**DATA SHOWN**
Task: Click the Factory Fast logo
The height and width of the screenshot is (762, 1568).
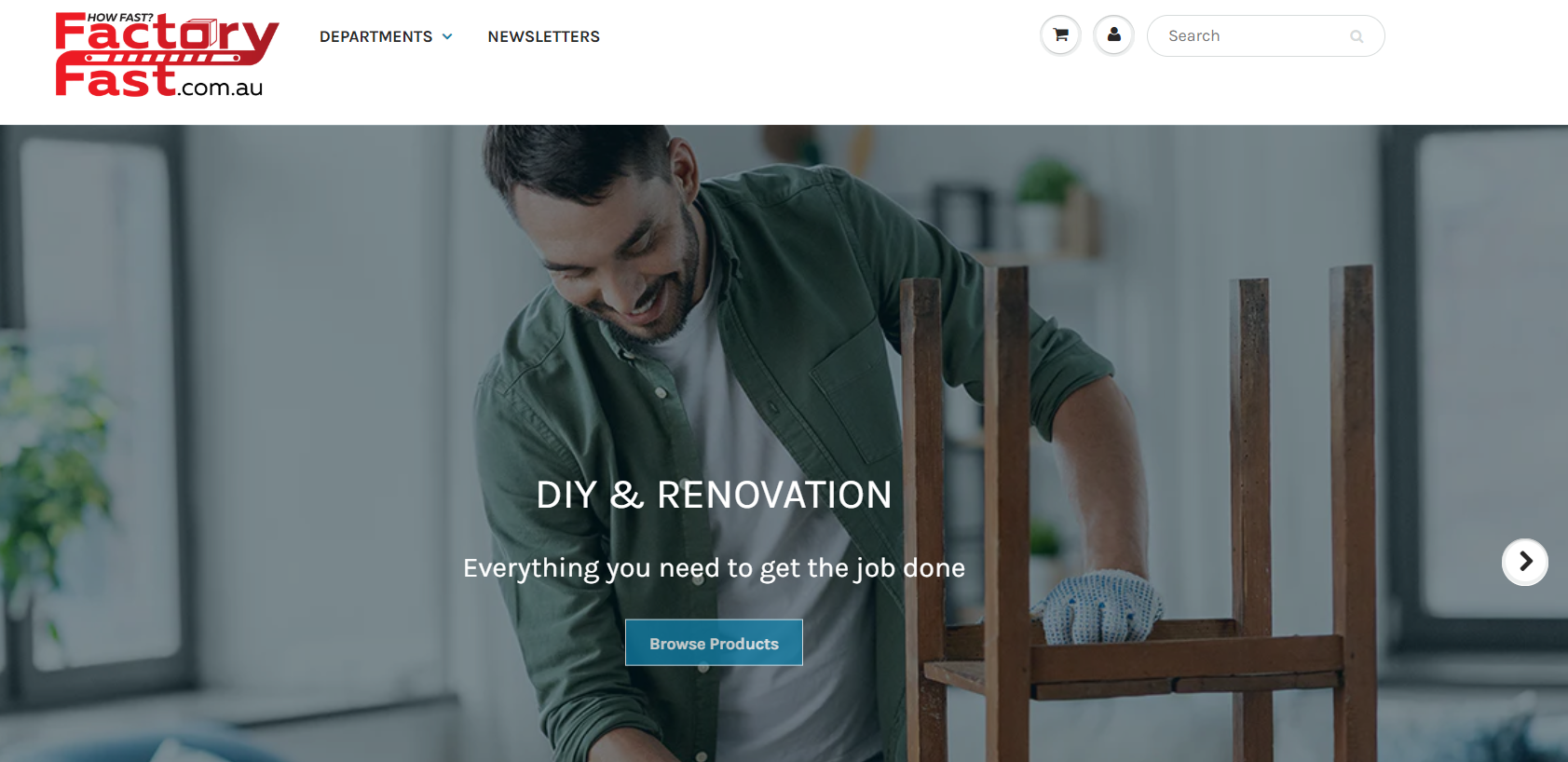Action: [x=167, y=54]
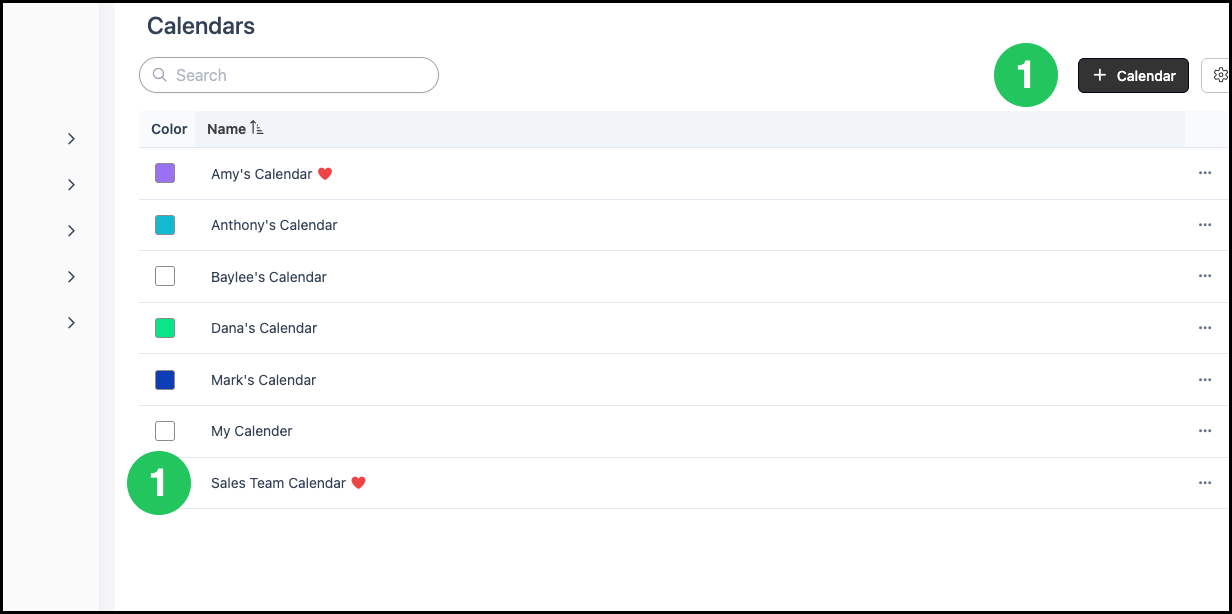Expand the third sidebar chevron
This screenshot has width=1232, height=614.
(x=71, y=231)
---
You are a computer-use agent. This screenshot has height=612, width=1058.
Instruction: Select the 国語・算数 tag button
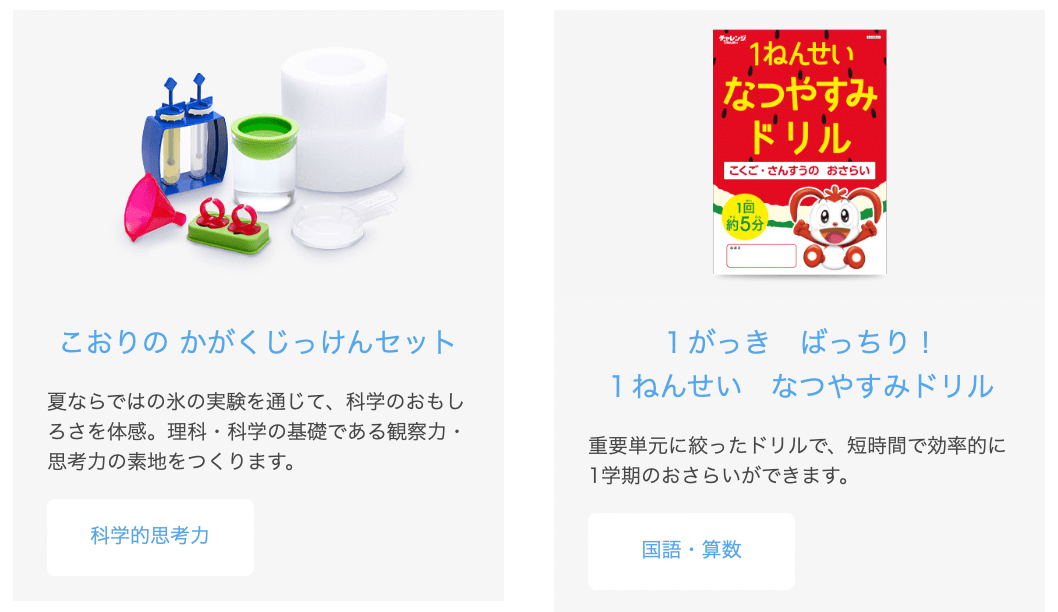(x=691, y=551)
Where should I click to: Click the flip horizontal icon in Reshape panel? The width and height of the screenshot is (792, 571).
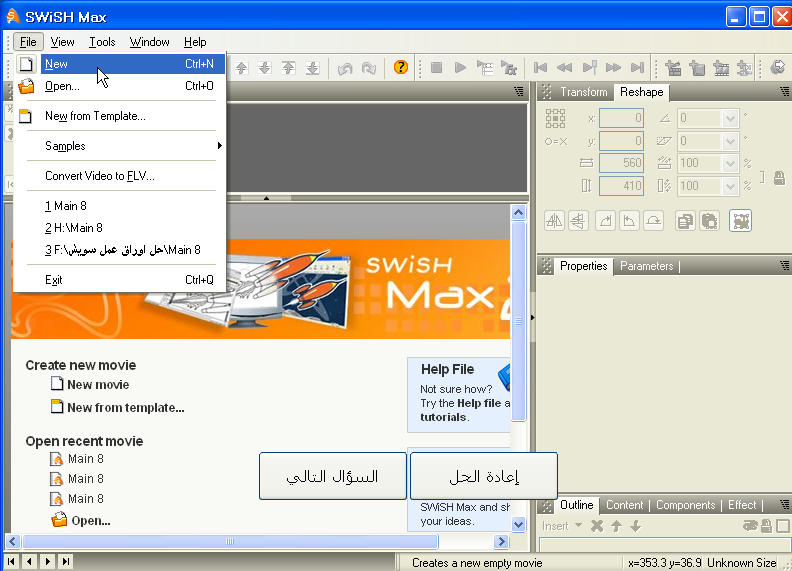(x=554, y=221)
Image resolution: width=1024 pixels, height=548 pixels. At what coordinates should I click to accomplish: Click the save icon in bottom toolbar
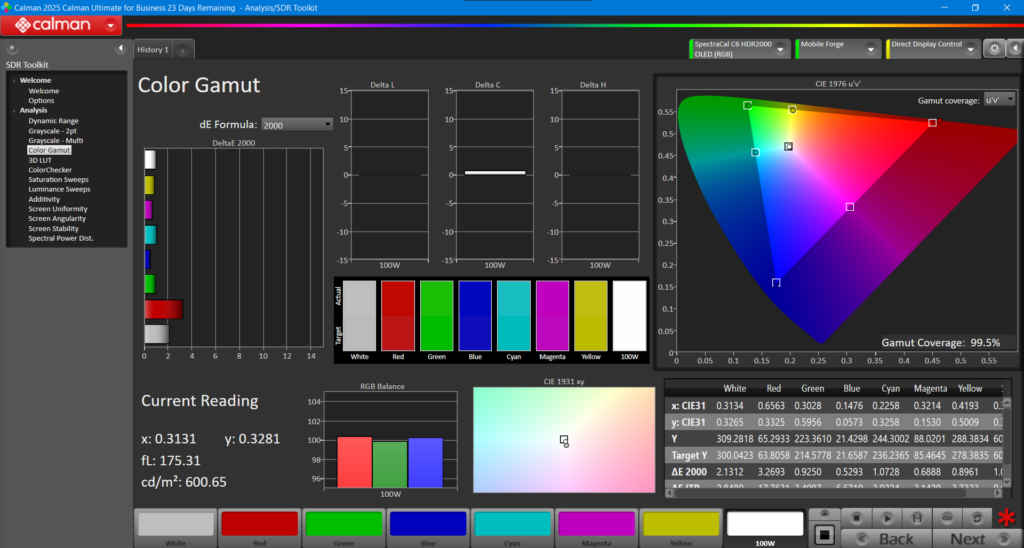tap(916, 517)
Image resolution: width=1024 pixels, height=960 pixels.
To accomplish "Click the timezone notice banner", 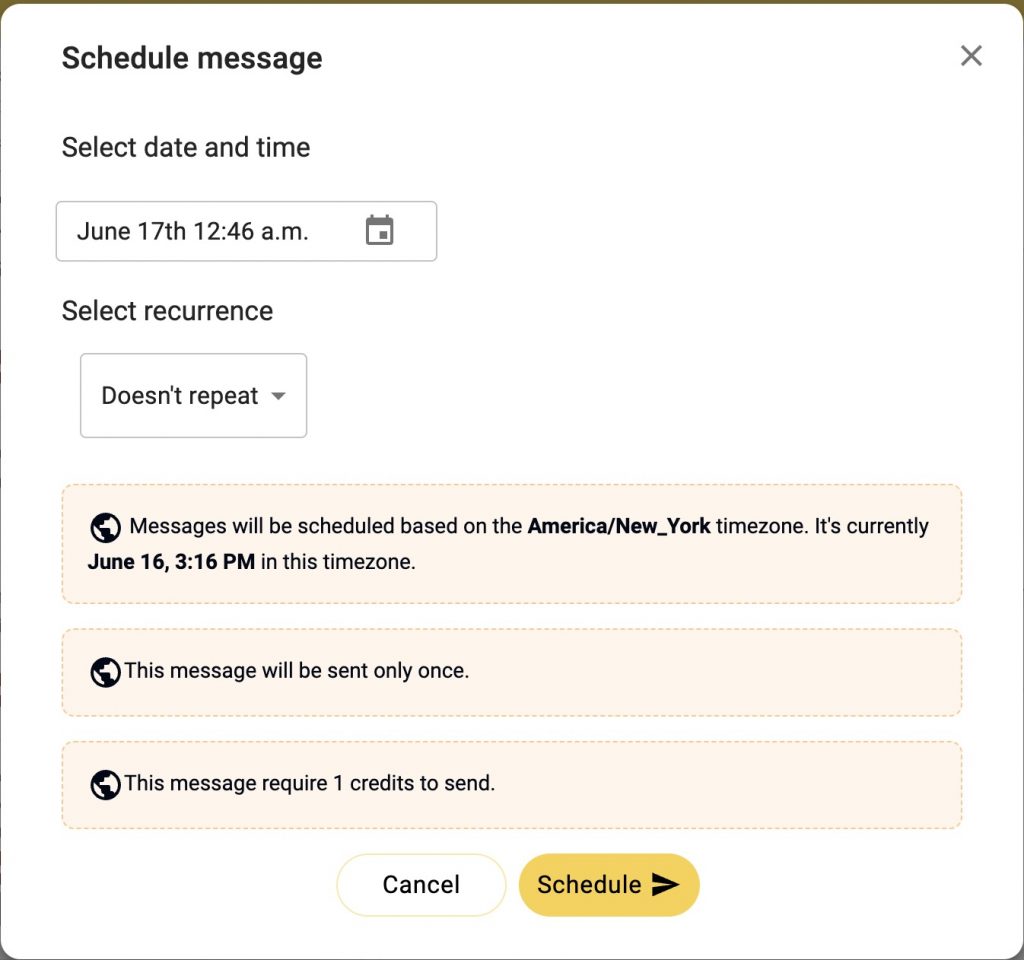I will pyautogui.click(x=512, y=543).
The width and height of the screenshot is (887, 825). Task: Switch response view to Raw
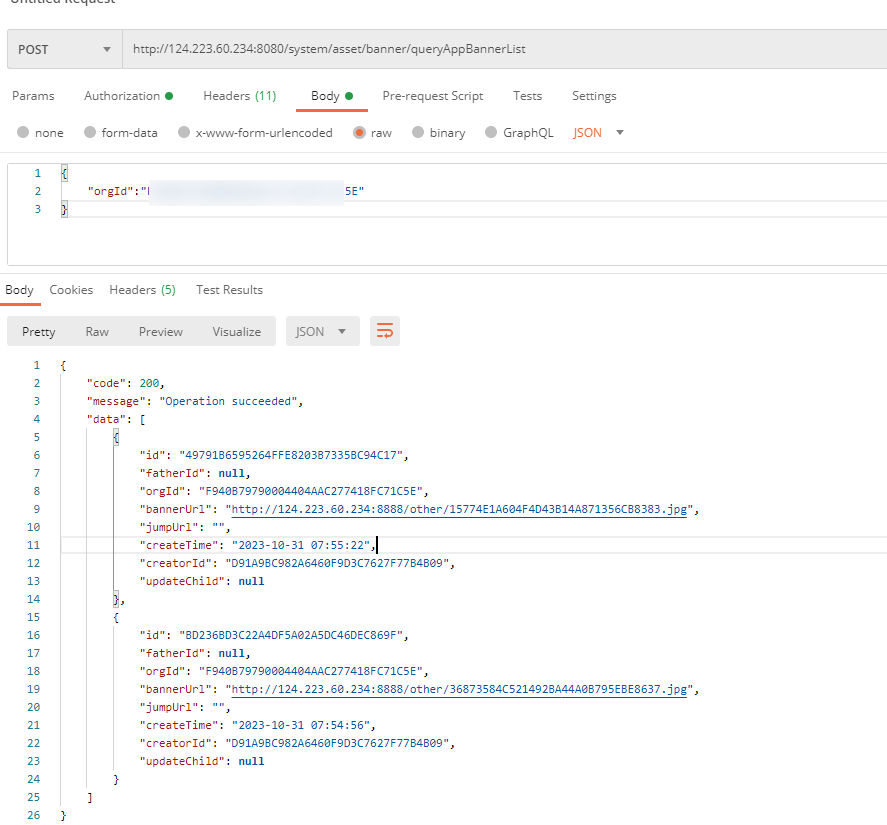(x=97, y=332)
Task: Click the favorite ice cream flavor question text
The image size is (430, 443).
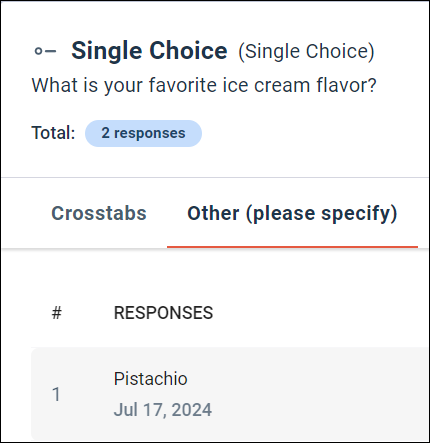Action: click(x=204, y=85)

**YOUR OBJECTIVE**
Copy the lines above exactly, starting at the one with "Image resolution: width=1024 pixels, height=548" and ending at the one with "Image resolution: width=1024 pixels, height=960", both included. Leave out any pictures and add nothing else.

**PROBLEM SOLUTION**
Image resolution: width=1024 pixels, height=548 pixels. At what coordinates should I click to accomplish: Click the save icon in bottom toolbar
tap(916, 517)
Image resolution: width=1024 pixels, height=960 pixels.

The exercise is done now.